The new directive changes that. It will officially recognize crypto (at least certain types of it) as a legitimate form of personal wealth for individuals applying for one of the most common types of home loans in the country.

Millions of Americans now hold some form of cryptocurrency, and for a growing number, it represents a sizable share of their net worth. Ownership in crypto has skyrocketed, with 28% of American adults, or 65 million people, owning cryptocurrency in 2025. 

By allowing crypto to count toward mortgage applications, the government is expanding access to homeownership for a large group previously left out of the system

But critics do see some risks.
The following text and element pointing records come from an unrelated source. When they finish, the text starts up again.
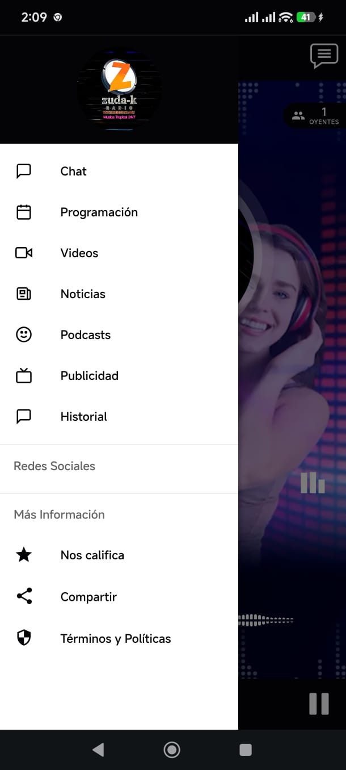Tap the Compartir share icon

tap(24, 597)
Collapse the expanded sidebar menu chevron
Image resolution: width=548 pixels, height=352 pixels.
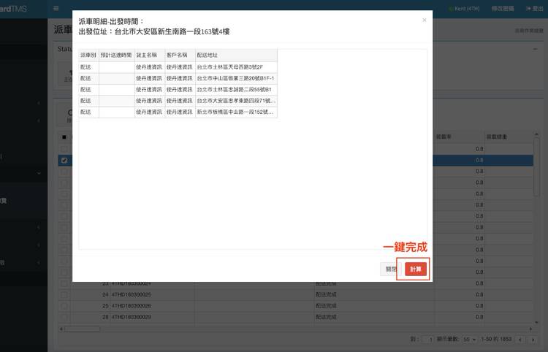[x=39, y=173]
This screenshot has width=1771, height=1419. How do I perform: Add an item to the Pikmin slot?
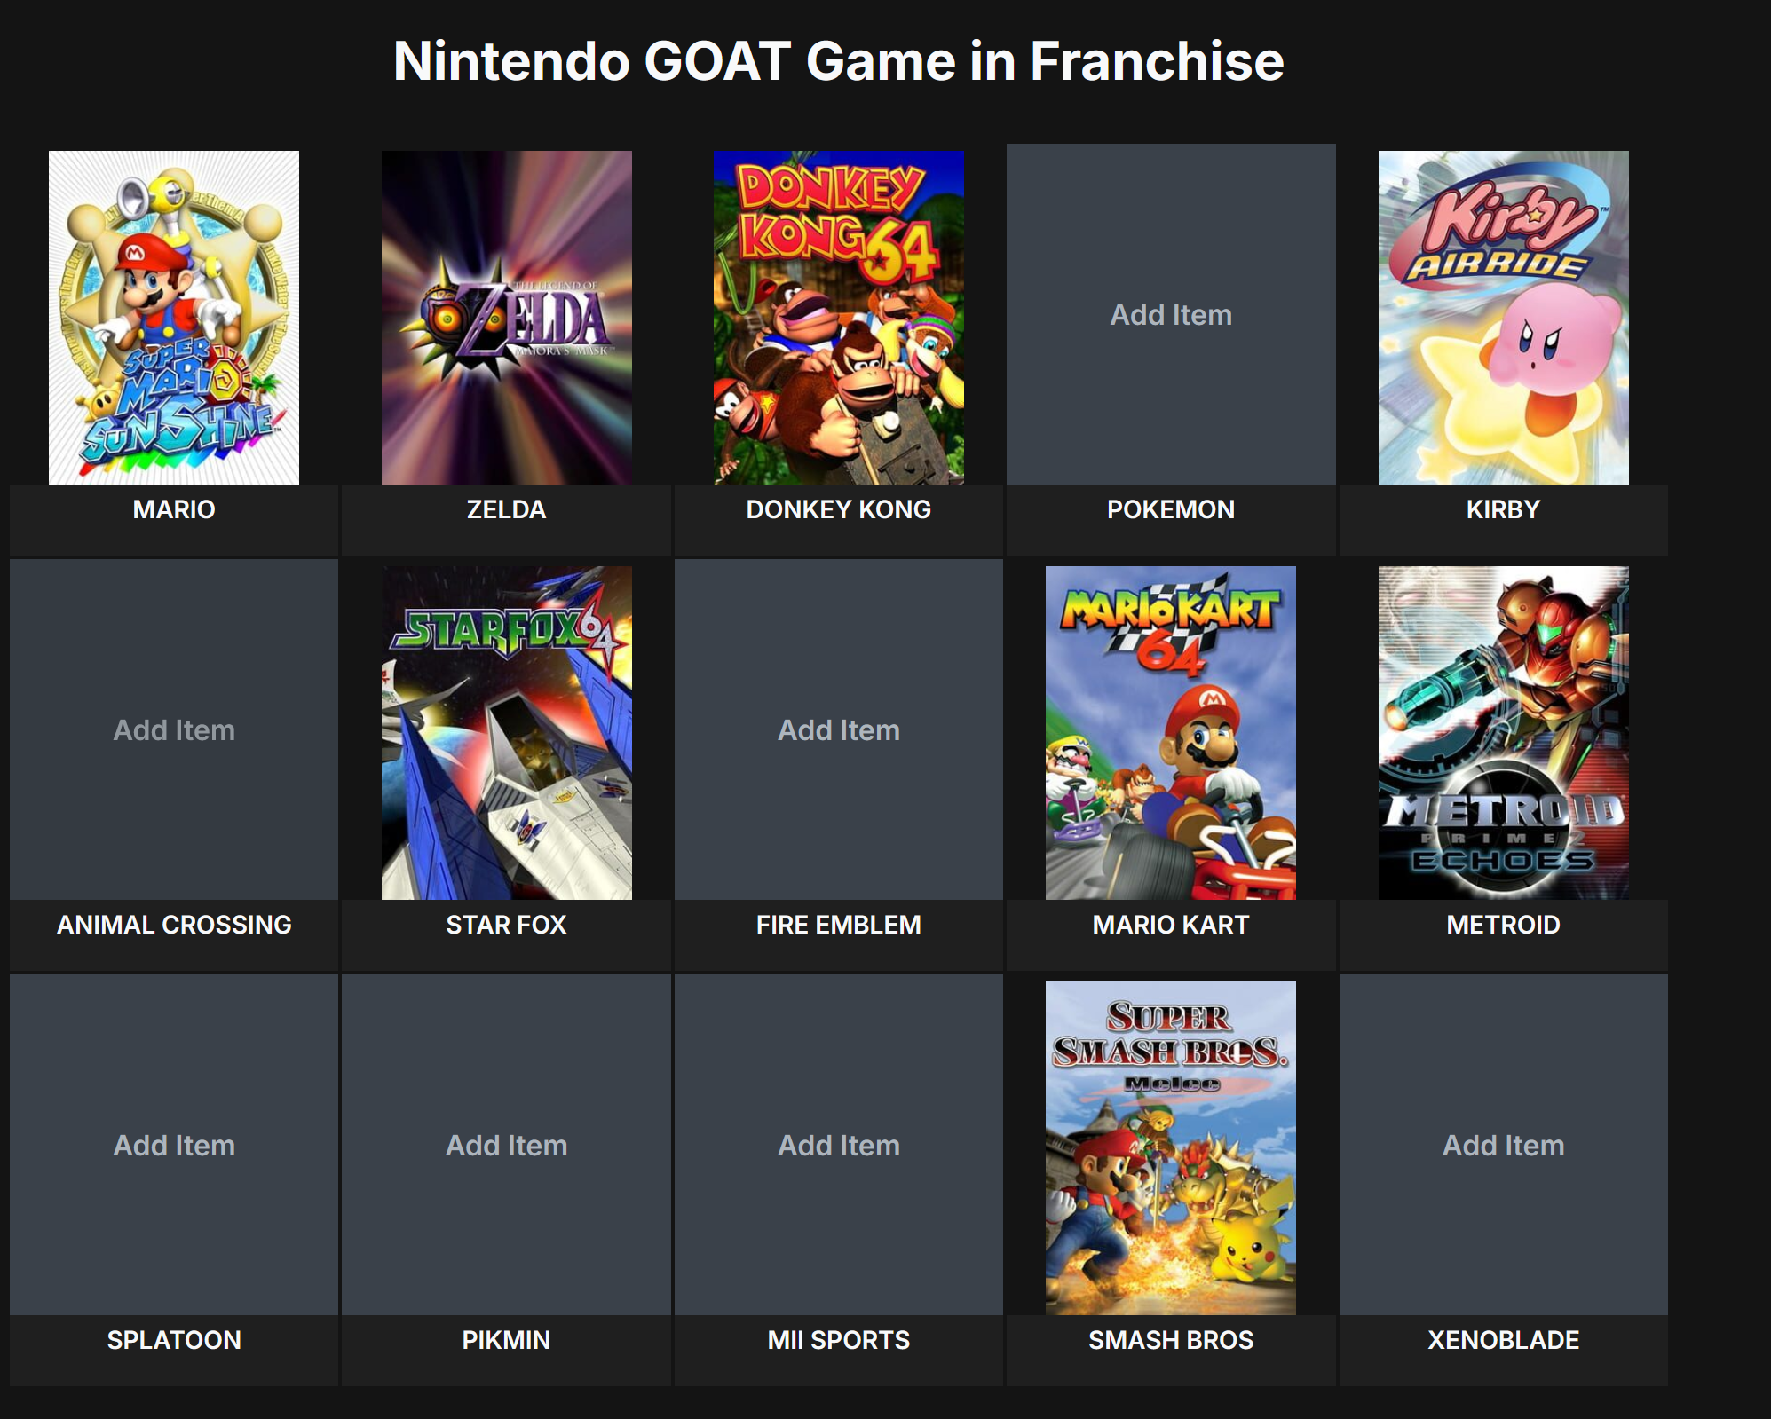tap(507, 1145)
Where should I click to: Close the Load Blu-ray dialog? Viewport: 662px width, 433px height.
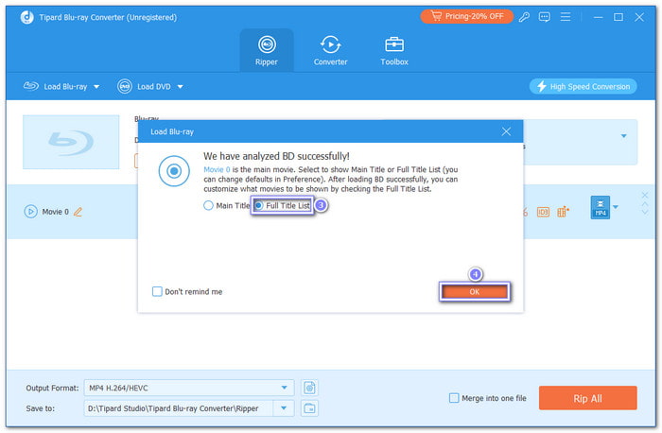(506, 131)
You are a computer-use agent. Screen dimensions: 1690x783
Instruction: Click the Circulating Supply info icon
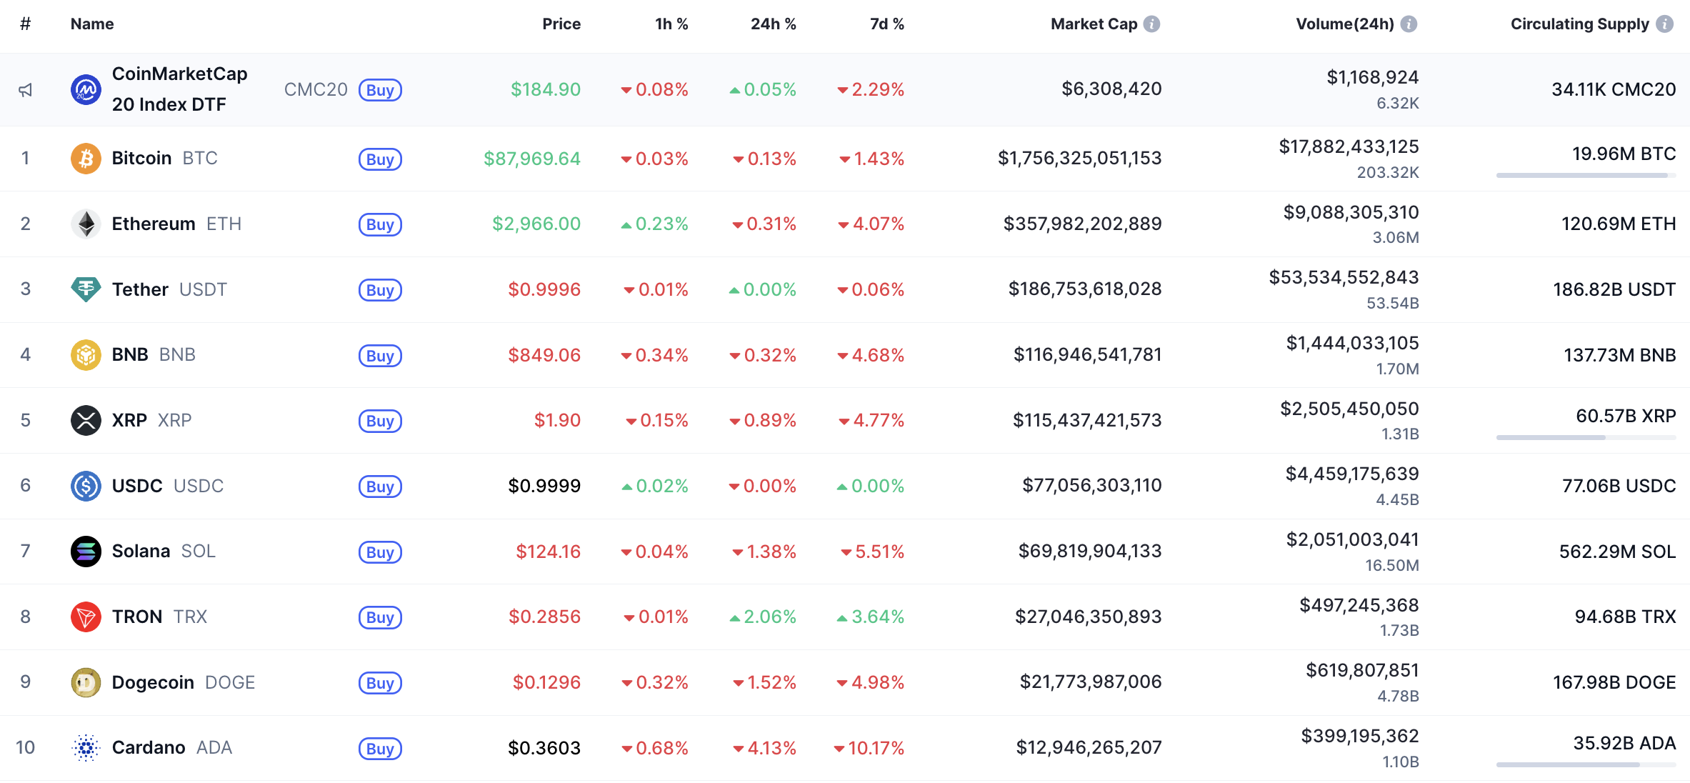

Cryptocurrency remains a highly volatile asset class, with prices that can swing dramatically in short periods of time. Tying that volatility to the housing market, particularly through government-backed institutions like Fannie Mae and Freddie Mac, raises concerns about long-term financial stability. 

Some housing experts warn that allowing crypto-based qualifications could increase risk exposure for the firms and, by extension, the broader mortgage system.

The policy also adds complexity to an already strained housing market. Fannie and Freddie were placed under federal conservatorship during the 2008 financial crisis to stabilize the housing system. Changes to how they assess risk can have downstream effects on mortgage rates, loan availability, and market confidence

How It Affects Readers

If implemented, individuals with verified crypto holdings on U.S.-based exchanges may no longer need to liquidate their digital assets to strengthen a mortgage application. This would make it easier for crypto investors to buy homes while preserving their investments, avoiding taxable events from selling crypto holdings.

But not all crypto is treated equally under the new policy. Only assets stored on U.S.-regulated centralized exchanges qualify.

That means crypto held in personal wallets, decentralized finance platforms, or on overseas exchanges won’t count toward mortgage eligibility. Applicants will also need to demonstrate proof of ownership and provide documentation from recognized exchanges.

Beyond individual buyers, this move could ripple through the mortgage industry as lenders, appraisers, and risk assessors adapt to the inclusion of digital assets. If crypto values fall sharply, an event not at all uncommon in the industry, the financial standing of recent homebuyers could deteriorate, which could vastly increase default risks. 

That may affect the balance sheets of Fannie Mae and Freddie Mac, two entities already carrying significant exposure to the U.S. housing market.

This policy could open the door for crypto investors to access government-backed home loans. But it also brings new risks to a system that has been vulnerable to financial crises in the past. The policy is in the early stages and could still face legal and regulatory hurdles before full implementation.